Your task is to output the listing exactly, leaving every image out.

┌────────

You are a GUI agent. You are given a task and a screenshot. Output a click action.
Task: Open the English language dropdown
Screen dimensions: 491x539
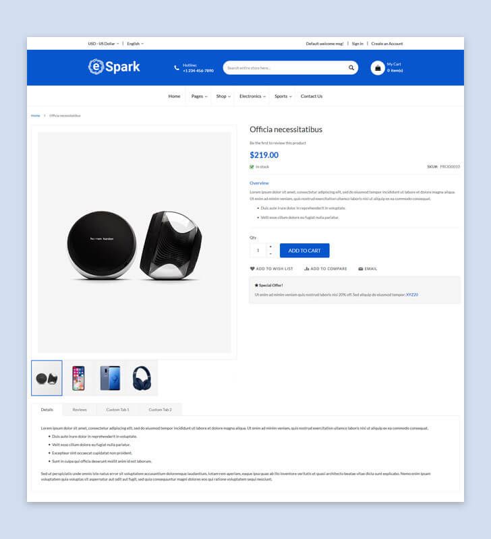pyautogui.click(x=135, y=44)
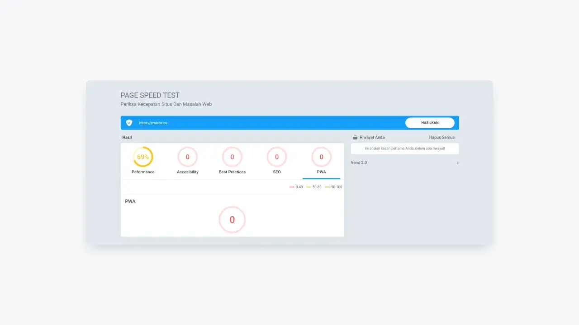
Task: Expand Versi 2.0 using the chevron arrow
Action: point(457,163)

└────────

RESPONSE BOX:
You are a GUI agent. You are given a task and a screenshot. Output a click action.
Task: Open the English language dropdown
Screen dimensions: 491x539
pyautogui.click(x=135, y=44)
Task: Expand Versi 2.0 using the chevron arrow
Action: point(457,163)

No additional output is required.